Committee Communiqué

Melbourne – world leading international student city

Yesterday, Committee for Melbourne released Melbourne  ̶  a prosperous future: World-leading international student city. This paper is a comprehensive strategy document that identifies priorities for improving Melbourne’s brand and value proposition as a destination for international students from both an educational and living perspective. The paper is the culmination of two years of continuous consultation and discussion with members, (in particular our member universities), and other key stakeholders, including direct feedback from international students themselves. Melbourne has some serious strengths in the international student space. Our education institutions are world-class and our liveability is second to none, but there are some significant issues facing Melbourne in terms of the competitiveness of our offering. In The Australian yesterday, CEO Kate Roffey noted we do have many advantages, but as other countries and cities around the world become more aggressive in their chase for international students, we most certainly cannot afford to be complacent. The Committee’s paper outlines key priorities and strategies for building on Melbourne’s strong brand as a student city.

Members lunch with Richard Bolt

This week, Richard Bolt, Secretary of the Department of Economic Development, Jobs, Transport and Resources, joined Committee for Melbourne members over lunch to discuss a range of issues pertinent to the ‘super-department’. In a wide ranging conversation, issues around transport infrastructure and the management of the project pipeline, regional city connections with Melbourne, renewable energy targets and provision of affordable and reliable energy, agri-business, and stronger links between education options and jobs, were discussed. One of the most important points of the discussion was recognition of the fact that the Victorian economy has underperformed across a range of measures – growth, productivity, employment – for the past few years and that needs to change. Importantly, it was agreed that a strong dialogue and partnership with business and the community is critical if the government is to achieve the economic development outcomes they aim for. What was clear is that although this is a big department, the advantage is the breadth of portfolios covered encourages some well linked-up thinking around strategies that cross the traditional style silo boundaries of the past – and linking up our thinking will be crucial to really driving forward the agenda that will see our economy turn around going forward.

International education on government radar

On Tuesday, the Andrews Government started their conversation about growing jobs and prosperity in the state’s international education sector with the release of the International Education Discussion Paper as part of the $200 million Future Industries Fund. The discussion paper outlines nine strategic directions to guide consultation. Through these nine areas there is a recognition that all parts of the international education ‘value chain’ can benefit from strategic interventions and engagement. Notably, the key issues raised for discussion in the Government’s paper are issues covered off in the Committee’s strategy paper. This strong synergy provides an excellent opportunity for the Government and the Committee to work together to deliver on strategies that will make a difference. The Committee has already undertaken a number of discussions with Minister Steve Herbert and the Department around issues we can collectively work on, with some of the priority topics like accommodation and access to jobs and work experiences already coming to the fore. The Committee will be working with members on a number of these issues in the coming months. Minister Herbert will join us for a members’ lunch on 13th August – so for those with an interest in this space, mark the date in your diary.
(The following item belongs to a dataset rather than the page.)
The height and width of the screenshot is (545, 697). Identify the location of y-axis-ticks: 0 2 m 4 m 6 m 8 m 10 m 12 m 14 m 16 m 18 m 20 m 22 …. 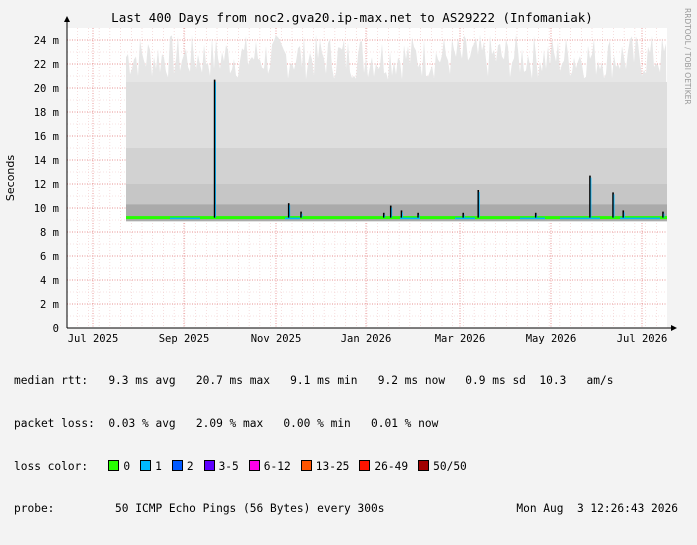
(46, 185).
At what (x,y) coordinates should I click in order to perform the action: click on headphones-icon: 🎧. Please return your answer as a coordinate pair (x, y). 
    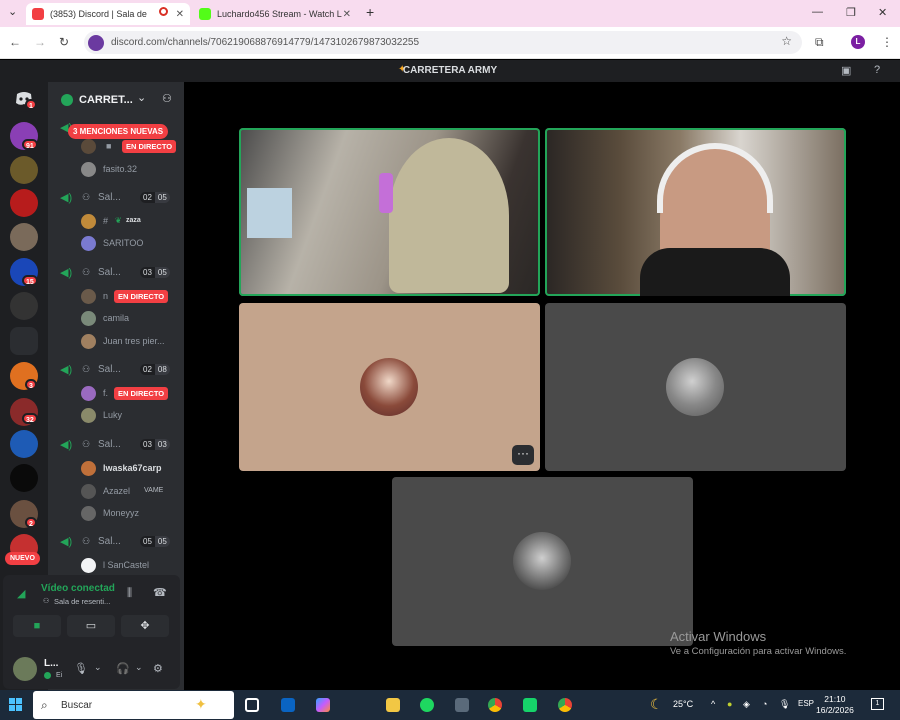
    Looking at the image, I should click on (123, 668).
Infrastructure – the necessary disruptor

Public Transport Victoria, in conjunction with Yarra Trams, have started the comprehensive process of engaging stakeholders in discussions around necessary changes that will be made to tram routes as we prepare to undertake works for the Melbourne Metro rail project. In order to complete tunnelling works under Swanston Street for the Metro rail line, tram services will be redirected off Swanston Street beyond Flinders Street station to Elizabeth Street. The closure of Swanston Street to tram traffic will also allow for some of the services along St Kilda Road to be directed further west to help provide a much needed boost to North-South services at the western end of the city. As with any major work, there will unfortunately be disruptions to the norm for some. It is crucial however, that at this critical juncture in the process of building the infrastructure we need to ensure our growing city can continue to service all the people who live here, that this is a discussion that focuses on the greater good. Any major work in an established area is disruptive, but we need to move forward, and that means accepting the pain to get the gain.

Property tax – the key to economic efficiency?

In their recently released report, Property Taxes, the Grattan Institute have argued a more efficient tax levied on property holdings could eventually replace stamp duty as a revenue generator. Many consider stamp duty to be one of the most inefficient taxes in use. The Grattan Institute proposes that a tax imposed on the value of property would be a fairer way of funding health and education services, and positive in an economic sense because they don’t distort incentives to work, save or invest. According to Grattan, a levy of $2 for every $1,000 of unimproved land value, or $1 for every $1,000 of capital improved property value, would raise around $7 billion a year. On this basis, a homeowner living in a median-priced Sydney home of $772,000 would pay a levy of $772 annually, and a Melbourne equivalent $560. Those on low incomes with no wealth would pay nothing, while low-income retirees with valuable houses would pay nothing until their house is sold. Grattan estimates that a broad-based property tax would spread the tax burden more fairly, and add $9 billion annually to GDP.